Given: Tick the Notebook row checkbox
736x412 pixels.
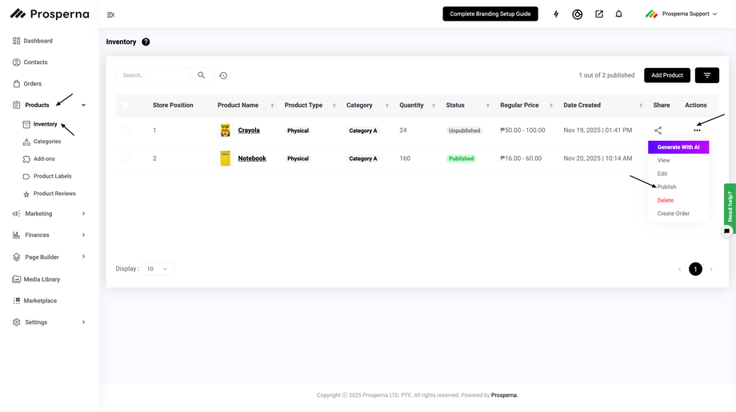Looking at the screenshot, I should (125, 158).
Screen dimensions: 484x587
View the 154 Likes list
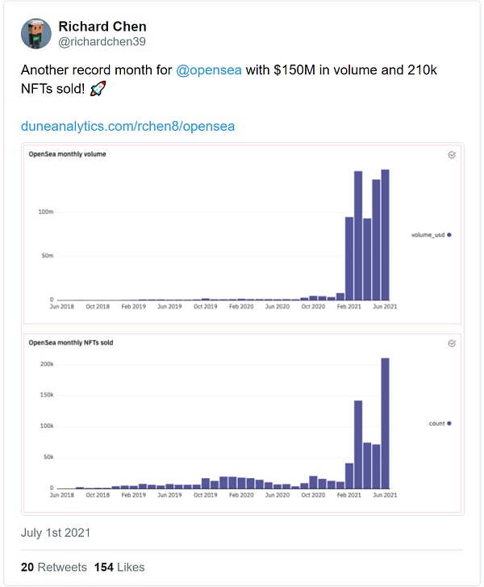(x=119, y=567)
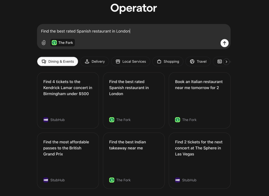Choose the Book an Italian restaurant card
The width and height of the screenshot is (269, 196).
point(200,100)
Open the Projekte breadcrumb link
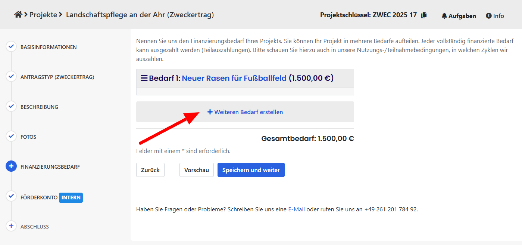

# # # #

▶ Exercise: Give the records again exactly, without pictures.

▶ Response:
Given: Tick the Notebook row checkbox
736x412 pixels.
Looking at the screenshot, I should (125, 158).
Screen dimensions: 484x587
View the 154 Likes list
(x=119, y=567)
Choose the Book an Italian restaurant card
The width and height of the screenshot is (269, 196).
point(200,100)
Open the Projekte breadcrumb link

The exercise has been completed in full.